The growth of the mass media was a crucial factor in the dissemination of teenage fashion. The proliferation of teen magazines, films, and TV music shows such as American Bandstand (syndicated on the ABC network from 1957), ensured that shifts in teen styles spread quickly throughout the United States. The global circulation of U.S. media also allowed the fashions of teenage America to spread worldwide. In Britain, for example, the zoot suit was adopted by London youths during the 1940s, the style subsequently evolving into the long, "draped" jackets that were the badge of 1950s toughs known as "Teddy boys." Behind the "iron curtain," too, youngsters were influenced by American fashion. In the Soviet Union, for example, the 1950s saw a style known as "stil" develop as a Russian interpretation of American teenage fashion.

As in the U.S., demographic shifts underpinned the growth of the European teen market. In Britain, for example, a postwar baby boom saw the number of people aged under twenty grow from three million in 1951 to over four million by 1966. An expansion of education also reinforced notions of young people as a discreet social group. As in America, economic trends were also vital. In Britain, for instance, buoyant levels of youth employment enhanced youth's disposable income, and market researchers such as Mark Abrams identified the rise of "distinctive teenage spending for distinctive teenage ends in a distinctive teenage world" (Abrams, p. 10). The teen market that emerged in postwar Britain, however, was more working-class in character than its American equivalent. In Britain increases in youth spending were concentrated among young workers, and Abrams estimated that "not far short of 90 percent of all teenage spending" was "conditioned by working class taste and values" (Abrams, p. 13).

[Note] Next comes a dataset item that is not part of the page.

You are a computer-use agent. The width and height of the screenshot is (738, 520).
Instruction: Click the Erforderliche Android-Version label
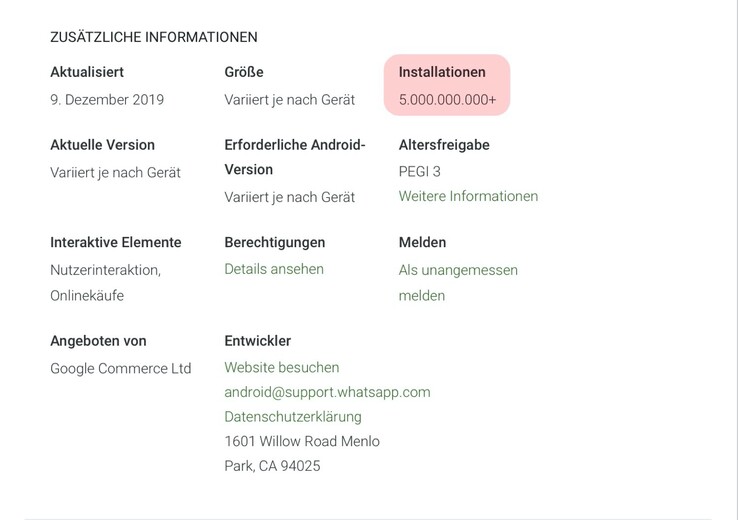295,157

European youth style fed back into the development of U.S. youth culture. During the mid-1960s, for example, America was captivated by a British pop music "invasion" spearheaded by the Beatles and the Rolling Stones. American women's fashion, meanwhile, was transformed by British exports such as the miniskirt and Mary Quant's chic modernist designs. British menswear was also influential. Surveying the fashion scene in "Swinging London," for example, Time magazine was impressed by "the new, way-out fashion in young men's clothes" (Time, 15 April 1966). In autumn 1966 a flurry of media excitement also surrounded the arrival in America of British "Mod" style—a fusion of fitted shirts, sharply cut jackets, and tapered trousers, which was itself inspired by the smoothly tailored lines of Italian fashion.

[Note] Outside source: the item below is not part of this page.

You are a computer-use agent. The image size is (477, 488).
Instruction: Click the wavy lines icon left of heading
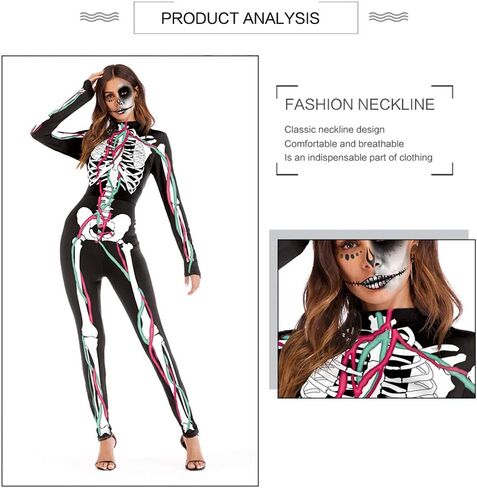tap(99, 17)

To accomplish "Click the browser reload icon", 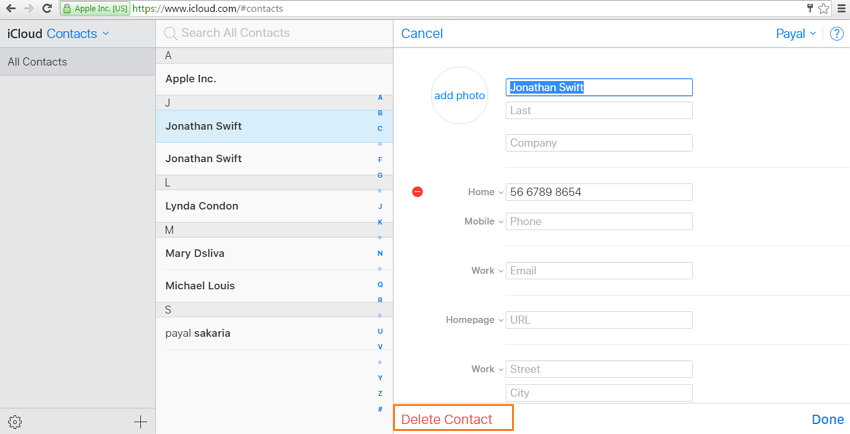I will [x=46, y=8].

Counterculture, Race, and Teenage Style

The counterculture of the late 1960s and early 1970s had a major impact on international youth style. A loose coalition of young bohemians, students, and political radicals, the counterculture shared an interest in self-exploration, creativity, and alternative lifestyles. The counterculture's spiritual home was the Haight-Ashbury neighborhood of San Francisco, but films, magazines, and television, together with the success of rock bands such as Jefferson Airplane and the Grateful Dead, disseminated counter-cultural styles throughout the world. The nonconformity and exoticism of the counterculture leaked into mainstream youth style, and hip boutiques abounded with countercultural influences in the form of ethnic designs, psychedelic patterns, faded denim, and tie-dye.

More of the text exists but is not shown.